EXERCISE DATA:

──────────

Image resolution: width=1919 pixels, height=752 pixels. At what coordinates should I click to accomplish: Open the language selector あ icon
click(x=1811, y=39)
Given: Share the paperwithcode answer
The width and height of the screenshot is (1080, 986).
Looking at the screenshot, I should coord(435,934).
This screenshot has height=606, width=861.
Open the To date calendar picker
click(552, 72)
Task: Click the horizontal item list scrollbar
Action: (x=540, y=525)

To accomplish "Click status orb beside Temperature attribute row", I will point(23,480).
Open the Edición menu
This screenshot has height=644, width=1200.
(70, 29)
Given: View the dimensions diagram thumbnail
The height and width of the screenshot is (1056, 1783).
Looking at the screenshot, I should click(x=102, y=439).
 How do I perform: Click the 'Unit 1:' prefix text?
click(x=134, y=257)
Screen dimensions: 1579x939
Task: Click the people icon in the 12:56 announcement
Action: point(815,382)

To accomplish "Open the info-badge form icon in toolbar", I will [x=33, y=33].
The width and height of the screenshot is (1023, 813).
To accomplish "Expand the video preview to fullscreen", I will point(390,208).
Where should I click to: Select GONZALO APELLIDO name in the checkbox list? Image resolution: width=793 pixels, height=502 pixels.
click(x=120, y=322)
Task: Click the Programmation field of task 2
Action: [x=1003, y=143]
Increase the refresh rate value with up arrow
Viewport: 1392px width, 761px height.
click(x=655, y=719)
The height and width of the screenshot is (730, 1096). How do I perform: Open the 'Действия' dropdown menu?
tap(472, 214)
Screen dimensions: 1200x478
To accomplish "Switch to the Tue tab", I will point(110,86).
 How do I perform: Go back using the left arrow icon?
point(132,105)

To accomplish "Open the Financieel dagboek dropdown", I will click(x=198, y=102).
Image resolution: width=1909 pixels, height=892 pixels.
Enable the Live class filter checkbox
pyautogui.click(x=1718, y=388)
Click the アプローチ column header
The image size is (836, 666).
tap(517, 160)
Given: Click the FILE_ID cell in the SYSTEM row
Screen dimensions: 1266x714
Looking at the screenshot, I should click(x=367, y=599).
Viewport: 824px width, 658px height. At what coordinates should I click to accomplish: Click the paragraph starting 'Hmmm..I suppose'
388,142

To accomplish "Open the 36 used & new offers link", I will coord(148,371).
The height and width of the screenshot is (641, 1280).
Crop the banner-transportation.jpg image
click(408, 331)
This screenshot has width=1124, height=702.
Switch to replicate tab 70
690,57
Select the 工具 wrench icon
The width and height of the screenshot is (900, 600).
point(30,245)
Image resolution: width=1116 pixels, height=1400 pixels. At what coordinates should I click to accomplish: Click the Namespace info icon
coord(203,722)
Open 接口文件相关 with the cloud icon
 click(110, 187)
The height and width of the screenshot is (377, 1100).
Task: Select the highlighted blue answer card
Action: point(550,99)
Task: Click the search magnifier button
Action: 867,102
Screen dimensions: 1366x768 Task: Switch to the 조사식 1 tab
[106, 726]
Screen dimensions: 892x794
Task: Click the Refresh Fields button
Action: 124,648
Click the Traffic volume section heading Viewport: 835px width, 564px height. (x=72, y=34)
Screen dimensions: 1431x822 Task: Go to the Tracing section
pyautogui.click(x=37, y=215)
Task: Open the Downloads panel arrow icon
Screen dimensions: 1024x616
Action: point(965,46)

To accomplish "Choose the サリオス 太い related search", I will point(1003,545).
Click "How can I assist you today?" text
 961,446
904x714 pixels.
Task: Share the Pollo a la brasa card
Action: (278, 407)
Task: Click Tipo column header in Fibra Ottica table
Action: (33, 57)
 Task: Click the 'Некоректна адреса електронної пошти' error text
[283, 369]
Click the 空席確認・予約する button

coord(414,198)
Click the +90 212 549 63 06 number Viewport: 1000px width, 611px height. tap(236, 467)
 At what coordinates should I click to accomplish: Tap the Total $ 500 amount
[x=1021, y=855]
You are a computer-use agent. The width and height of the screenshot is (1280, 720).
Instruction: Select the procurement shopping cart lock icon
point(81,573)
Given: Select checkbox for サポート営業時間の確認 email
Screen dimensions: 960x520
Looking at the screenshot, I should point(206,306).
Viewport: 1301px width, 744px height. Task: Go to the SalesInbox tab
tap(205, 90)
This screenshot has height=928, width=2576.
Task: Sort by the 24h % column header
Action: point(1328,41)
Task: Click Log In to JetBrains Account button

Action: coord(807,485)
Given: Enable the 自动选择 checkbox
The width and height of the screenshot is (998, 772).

──────────

PROBLEM TO SOLVE:
Line by line, reproduce the records above exactly.

SOLVED PROBLEM:
Image resolution: width=1919 pixels, height=752 pixels. At what coordinates should I click to accomplish: Open the language selector あ icon
click(x=1811, y=39)
Given: Share the paperwithcode answer
The width and height of the screenshot is (1080, 986).
Looking at the screenshot, I should coord(435,934).
This screenshot has height=606, width=861.
Open the To date calendar picker
click(552, 72)
Task: Click the horizontal item list scrollbar
Action: (x=540, y=525)

To accomplish "Click status orb beside Temperature attribute row", I will point(23,480).
Open the Edición menu
This screenshot has height=644, width=1200.
(70, 29)
Given: View the dimensions diagram thumbnail
The height and width of the screenshot is (1056, 1783).
Looking at the screenshot, I should click(x=102, y=439).
 How do I perform: Click the 'Unit 1:' prefix text?
click(x=134, y=257)
Screen dimensions: 1579x939
Task: Click the people icon in the 12:56 announcement
Action: point(815,382)

To accomplish "Open the info-badge form icon in toolbar", I will [x=33, y=33].
The width and height of the screenshot is (1023, 813).
To accomplish "Expand the video preview to fullscreen", I will point(390,208).
Where should I click to: Select GONZALO APELLIDO name in the checkbox list? Image resolution: width=793 pixels, height=502 pixels.
click(x=120, y=322)
Task: Click the Programmation field of task 2
Action: [x=1003, y=143]
Increase the refresh rate value with up arrow
Viewport: 1392px width, 761px height.
click(x=655, y=719)
The height and width of the screenshot is (730, 1096). How do I perform: Open the 'Действия' dropdown menu?
tap(472, 214)
Screen dimensions: 1200x478
To accomplish "Switch to the Tue tab", I will point(110,86).
 How do I perform: Go back using the left arrow icon?
point(132,105)

To accomplish "Open the Financieel dagboek dropdown", I will click(x=198, y=102).
Image resolution: width=1909 pixels, height=892 pixels.
Enable the Live class filter checkbox
pyautogui.click(x=1718, y=388)
Click the アプローチ column header
The image size is (836, 666).
tap(517, 160)
Given: Click the FILE_ID cell in the SYSTEM row
Screen dimensions: 1266x714
Looking at the screenshot, I should click(x=367, y=599).
Viewport: 824px width, 658px height. At what coordinates should I click to accomplish: Click the paragraph starting 'Hmmm..I suppose'
388,142

To accomplish "Open the 36 used & new offers link", I will coord(148,371).
The height and width of the screenshot is (641, 1280).
Crop the banner-transportation.jpg image
click(408, 331)
This screenshot has width=1124, height=702.
Switch to replicate tab 70
690,57
Select the 工具 wrench icon
The width and height of the screenshot is (900, 600).
point(30,245)
Image resolution: width=1116 pixels, height=1400 pixels. At what coordinates should I click to accomplish: Click the Namespace info icon
coord(203,722)
Open 接口文件相关 with the cloud icon
 click(110, 187)
The height and width of the screenshot is (377, 1100).
Task: Select the highlighted blue answer card
Action: point(550,99)
Task: Click the search magnifier button
Action: 867,102
Screen dimensions: 1366x768 Task: Switch to the 조사식 1 tab
[106, 726]
Screen dimensions: 892x794
Task: Click the Refresh Fields button
Action: 124,648
Click the Traffic volume section heading Viewport: 835px width, 564px height. (x=72, y=34)
Screen dimensions: 1431x822 Task: Go to the Tracing section
pyautogui.click(x=37, y=215)
Task: Open the Downloads panel arrow icon
Screen dimensions: 1024x616
Action: point(965,46)

To accomplish "Choose the サリオス 太い related search", I will point(1003,545).
Click "How can I assist you today?" text
 961,446
904x714 pixels.
Task: Share the Pollo a la brasa card
Action: (278, 407)
Task: Click Tipo column header in Fibra Ottica table
Action: (33, 57)
 Task: Click the 'Некоректна адреса електронної пошти' error text
[283, 369]
Click the 空席確認・予約する button

coord(414,198)
Click the +90 212 549 63 06 number Viewport: 1000px width, 611px height. tap(236, 467)
 At what coordinates should I click to accomplish: Tap the Total $ 500 amount
[x=1021, y=855]
You are a computer-use agent. The width and height of the screenshot is (1280, 720).
Instruction: Select the procurement shopping cart lock icon
point(81,573)
Given: Select checkbox for サポート営業時間の確認 email
Screen dimensions: 960x520
Looking at the screenshot, I should point(206,306).
Viewport: 1301px width, 744px height. Task: Go to the SalesInbox tab
tap(205, 90)
This screenshot has height=928, width=2576.
Task: Sort by the 24h % column header
Action: point(1328,41)
Task: Click Log In to JetBrains Account button

Action: coord(807,485)
Given: Enable the 自动选择 checkbox
The width and height of the screenshot is (998, 772).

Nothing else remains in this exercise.